--- EXERCISE MATERIAL ---
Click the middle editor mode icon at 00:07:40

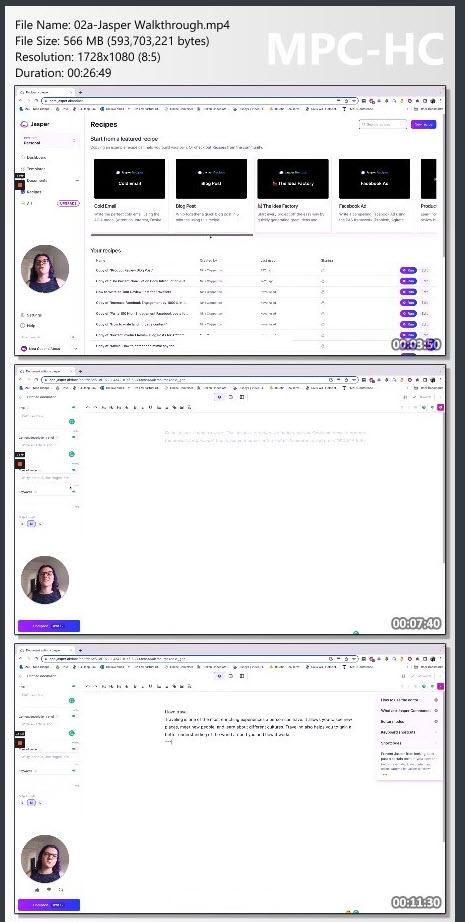(231, 397)
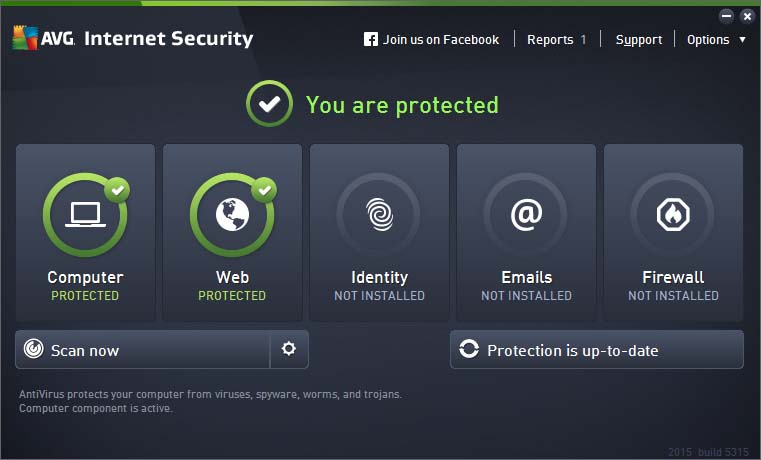Screen dimensions: 761x460
Task: Click Computer tile's green check badge
Action: click(117, 190)
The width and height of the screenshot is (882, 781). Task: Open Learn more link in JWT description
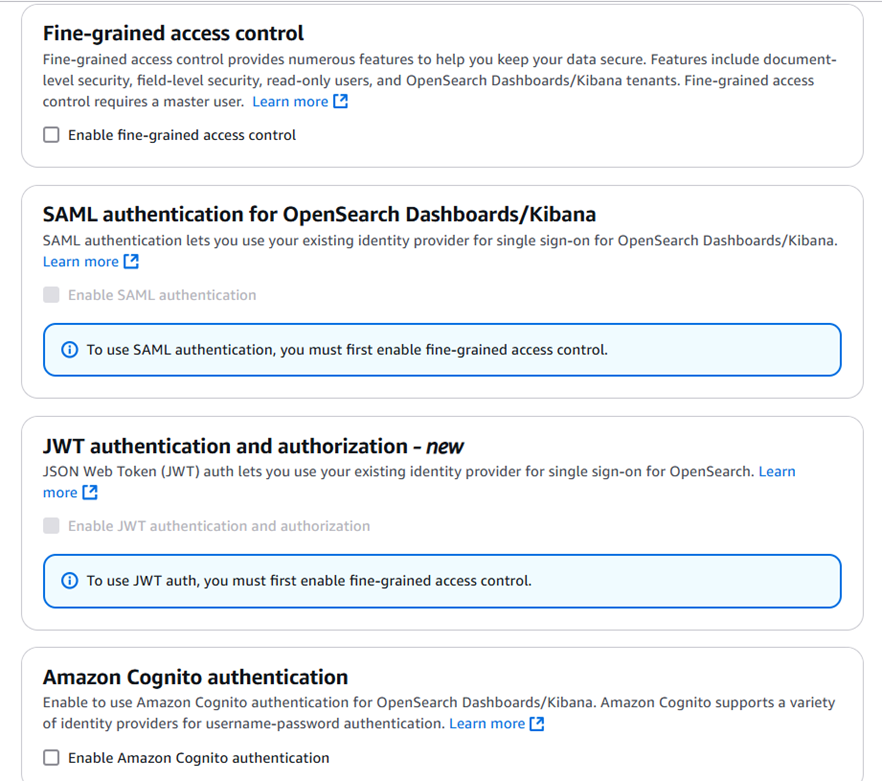[776, 471]
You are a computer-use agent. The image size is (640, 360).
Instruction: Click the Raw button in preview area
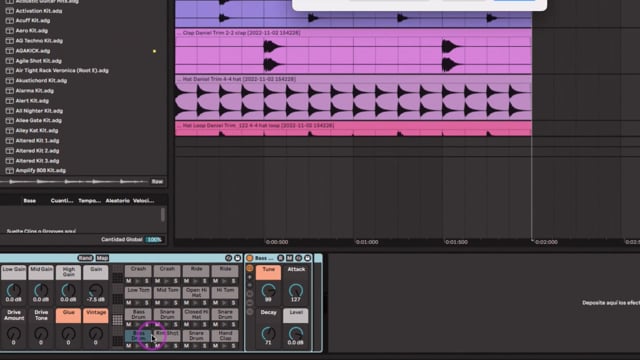pyautogui.click(x=157, y=182)
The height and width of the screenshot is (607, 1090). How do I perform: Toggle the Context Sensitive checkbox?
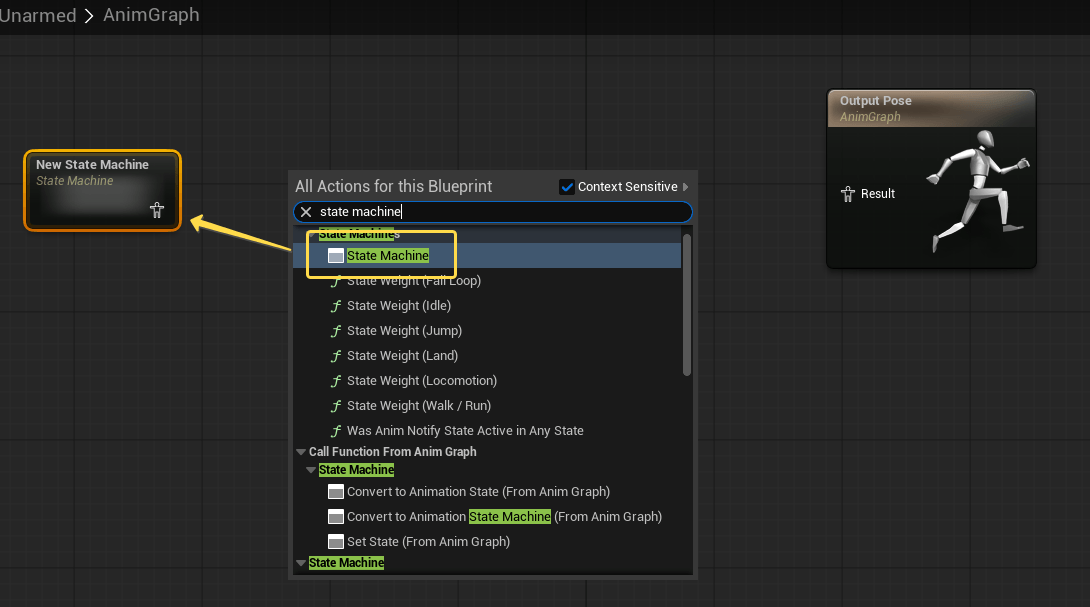pyautogui.click(x=567, y=187)
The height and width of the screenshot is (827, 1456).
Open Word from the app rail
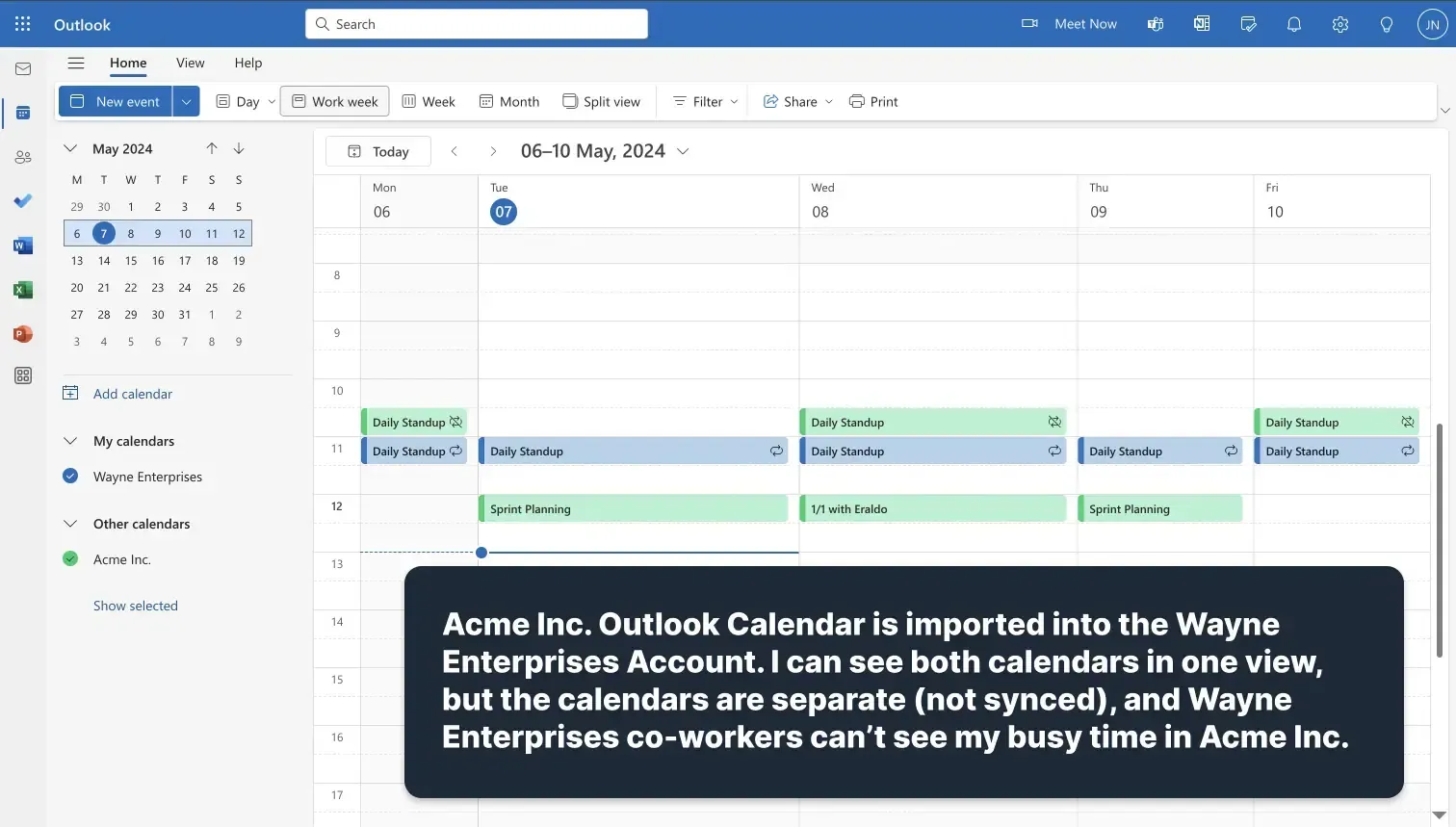coord(23,246)
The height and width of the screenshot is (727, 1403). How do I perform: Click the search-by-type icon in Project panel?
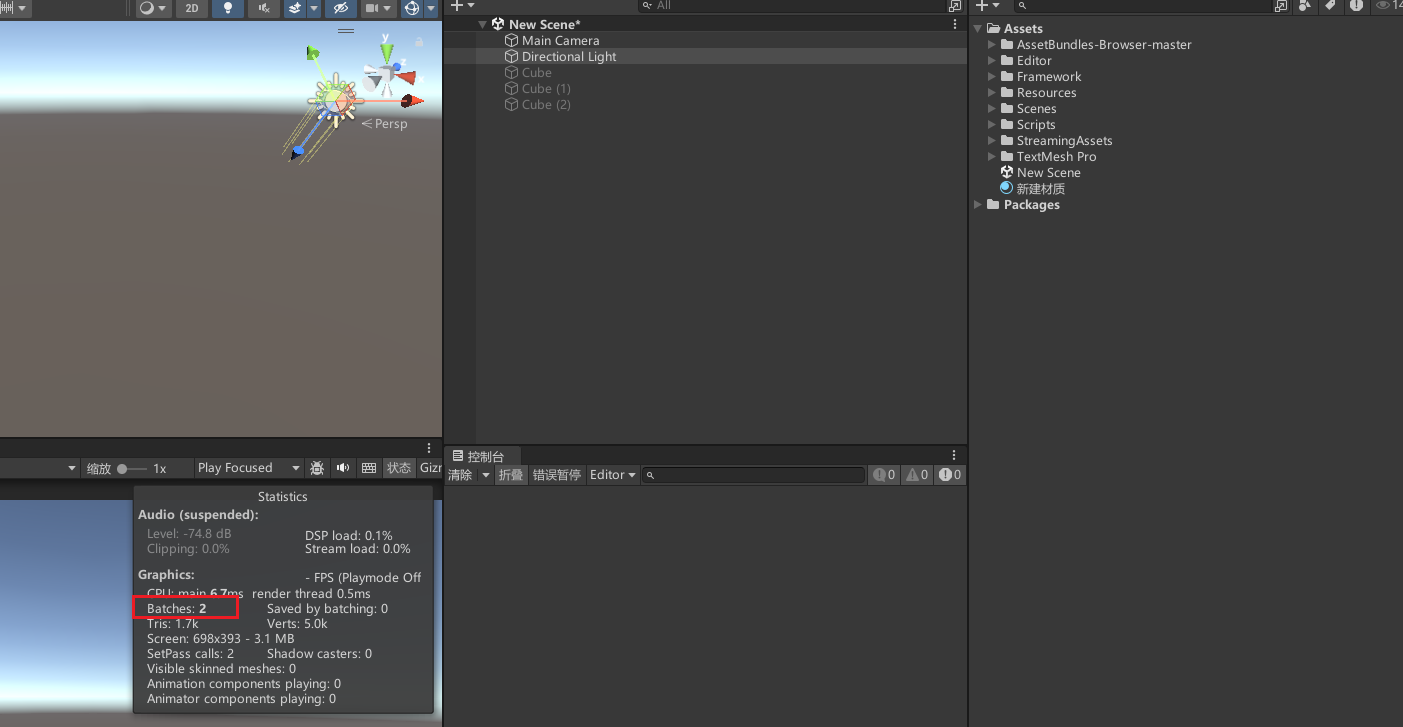click(1305, 6)
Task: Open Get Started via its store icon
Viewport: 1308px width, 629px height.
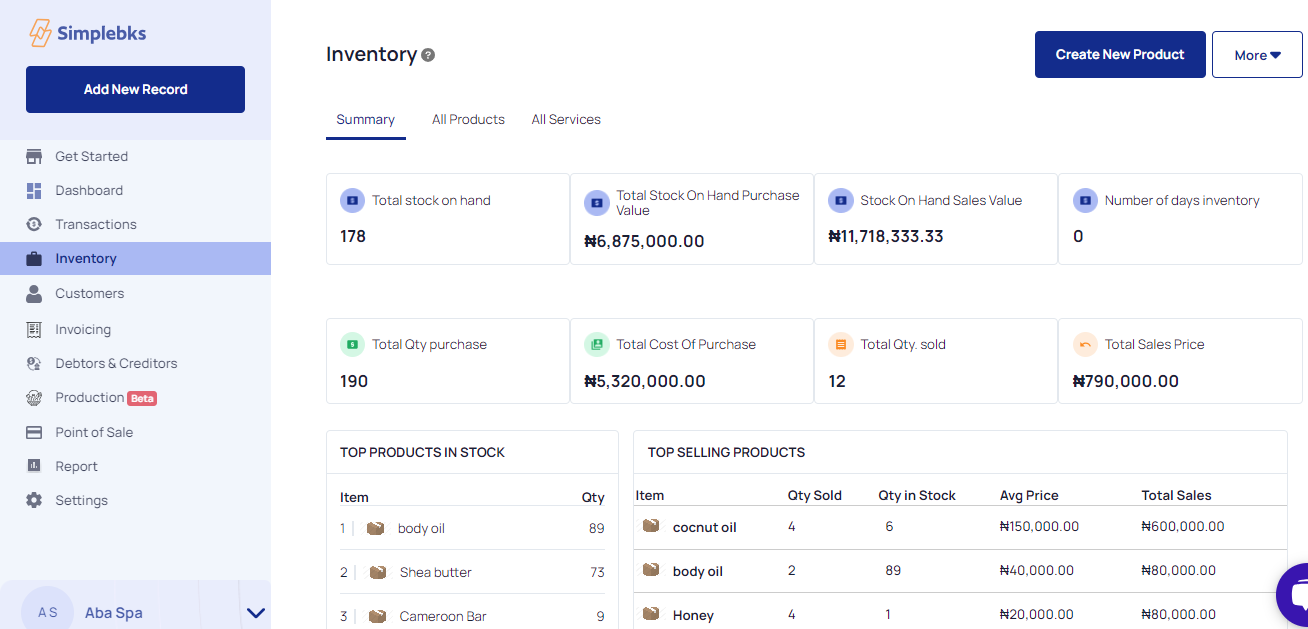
---
REQUIRED ACTION. Beginning with the line that contains "Open Word from the app rail" and ending with the final line of the material, reproduce those lines exactly and nothing else. Omit the pictures.

RESULT OF THE EXERCISE.
Open Word from the app rail
coord(23,246)
The height and width of the screenshot is (727, 1403). How do I perform: Click the search-by-type icon in Project panel?
click(1305, 6)
Task: Open Get Started via its store icon
Viewport: 1308px width, 629px height.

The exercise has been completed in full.